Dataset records
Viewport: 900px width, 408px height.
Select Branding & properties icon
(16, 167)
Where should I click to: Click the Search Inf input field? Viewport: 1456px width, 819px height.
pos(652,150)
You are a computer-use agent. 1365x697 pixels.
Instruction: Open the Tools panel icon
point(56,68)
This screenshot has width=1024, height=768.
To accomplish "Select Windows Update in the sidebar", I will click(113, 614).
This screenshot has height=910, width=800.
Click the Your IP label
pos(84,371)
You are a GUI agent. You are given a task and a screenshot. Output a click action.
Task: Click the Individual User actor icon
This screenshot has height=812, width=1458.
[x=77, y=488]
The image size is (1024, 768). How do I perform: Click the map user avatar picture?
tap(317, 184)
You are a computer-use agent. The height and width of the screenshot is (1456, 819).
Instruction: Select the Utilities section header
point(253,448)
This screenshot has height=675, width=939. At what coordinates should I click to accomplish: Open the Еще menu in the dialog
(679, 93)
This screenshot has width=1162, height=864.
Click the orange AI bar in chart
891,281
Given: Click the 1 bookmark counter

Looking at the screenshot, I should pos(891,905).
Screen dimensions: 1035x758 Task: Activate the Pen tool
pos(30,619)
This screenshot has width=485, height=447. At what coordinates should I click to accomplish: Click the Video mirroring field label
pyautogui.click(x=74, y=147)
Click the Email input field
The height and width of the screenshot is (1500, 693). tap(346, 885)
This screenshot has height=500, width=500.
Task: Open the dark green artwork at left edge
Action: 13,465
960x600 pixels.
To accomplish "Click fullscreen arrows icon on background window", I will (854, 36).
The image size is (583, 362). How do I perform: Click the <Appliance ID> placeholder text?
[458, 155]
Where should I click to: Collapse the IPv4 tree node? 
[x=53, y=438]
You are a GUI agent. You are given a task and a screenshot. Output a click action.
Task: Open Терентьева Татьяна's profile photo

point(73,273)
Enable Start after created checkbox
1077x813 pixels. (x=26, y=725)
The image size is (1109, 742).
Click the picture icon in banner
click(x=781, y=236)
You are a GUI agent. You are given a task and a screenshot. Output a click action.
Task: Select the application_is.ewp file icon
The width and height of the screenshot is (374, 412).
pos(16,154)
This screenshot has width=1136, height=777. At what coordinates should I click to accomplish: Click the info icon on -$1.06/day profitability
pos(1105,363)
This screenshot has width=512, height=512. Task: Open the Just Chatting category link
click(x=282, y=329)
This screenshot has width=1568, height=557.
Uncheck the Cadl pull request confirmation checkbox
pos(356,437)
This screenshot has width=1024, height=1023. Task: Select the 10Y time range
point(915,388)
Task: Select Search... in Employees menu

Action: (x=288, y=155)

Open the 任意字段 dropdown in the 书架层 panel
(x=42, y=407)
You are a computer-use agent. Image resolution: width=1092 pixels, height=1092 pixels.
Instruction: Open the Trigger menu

• [Required action]: Give all the records again. Match them exactly.

• [Answer box]:
Viewport: 900px width, 408px height.
Select Branding & properties icon
(16, 167)
Where should I click to: Click the Search Inf input field? Viewport: 1456px width, 819px height.
pos(652,150)
You are a computer-use agent. 1365x697 pixels.
Instruction: Open the Tools panel icon
point(56,68)
This screenshot has width=1024, height=768.
To accomplish "Select Windows Update in the sidebar", I will click(113, 614).
This screenshot has height=910, width=800.
Click the Your IP label
pos(84,371)
You are a GUI agent. You are given a task and a screenshot. Output a click action.
Task: Click the Individual User actor icon
This screenshot has height=812, width=1458.
[x=77, y=488]
The image size is (1024, 768). How do I perform: Click the map user avatar picture?
tap(317, 184)
You are a computer-use agent. The height and width of the screenshot is (1456, 819).
Instruction: Select the Utilities section header
point(253,448)
This screenshot has height=675, width=939. At what coordinates should I click to accomplish: Open the Еще menu in the dialog
(679, 93)
This screenshot has width=1162, height=864.
Click the orange AI bar in chart
891,281
Given: Click the 1 bookmark counter

Looking at the screenshot, I should pos(891,905).
Screen dimensions: 1035x758 Task: Activate the Pen tool
pos(30,619)
This screenshot has width=485, height=447. At what coordinates should I click to accomplish: Click the Video mirroring field label
pyautogui.click(x=74, y=147)
Click the Email input field
The height and width of the screenshot is (1500, 693). tap(346, 885)
This screenshot has height=500, width=500.
Task: Open the dark green artwork at left edge
Action: 13,465
960x600 pixels.
To accomplish "Click fullscreen arrows icon on background window", I will (854, 36).
The image size is (583, 362). How do I perform: Click the <Appliance ID> placeholder text?
[458, 155]
Where should I click to: Collapse the IPv4 tree node? 
[x=53, y=438]
You are a GUI agent. You are given a task and a screenshot. Output a click action.
Task: Open Терентьева Татьяна's profile photo

point(73,273)
Enable Start after created checkbox
1077x813 pixels. (x=26, y=725)
The image size is (1109, 742).
Click the picture icon in banner
click(x=781, y=236)
You are a GUI agent. You are given a task and a screenshot. Output a click action.
Task: Select the application_is.ewp file icon
The width and height of the screenshot is (374, 412).
pos(16,154)
This screenshot has width=1136, height=777. At what coordinates should I click to accomplish: Click the info icon on -$1.06/day profitability
pos(1105,363)
This screenshot has width=512, height=512. Task: Open the Just Chatting category link
click(x=282, y=329)
This screenshot has width=1568, height=557.
Uncheck the Cadl pull request confirmation checkbox
pos(356,437)
This screenshot has width=1024, height=1023. Task: Select the 10Y time range
point(915,388)
Task: Select Search... in Employees menu

Action: (x=288, y=155)

Open the 任意字段 dropdown in the 书架层 panel
(x=42, y=407)
You are a computer-use agent. Image resolution: width=1092 pixels, height=1092 pixels.
Instruction: Open the Trigger menu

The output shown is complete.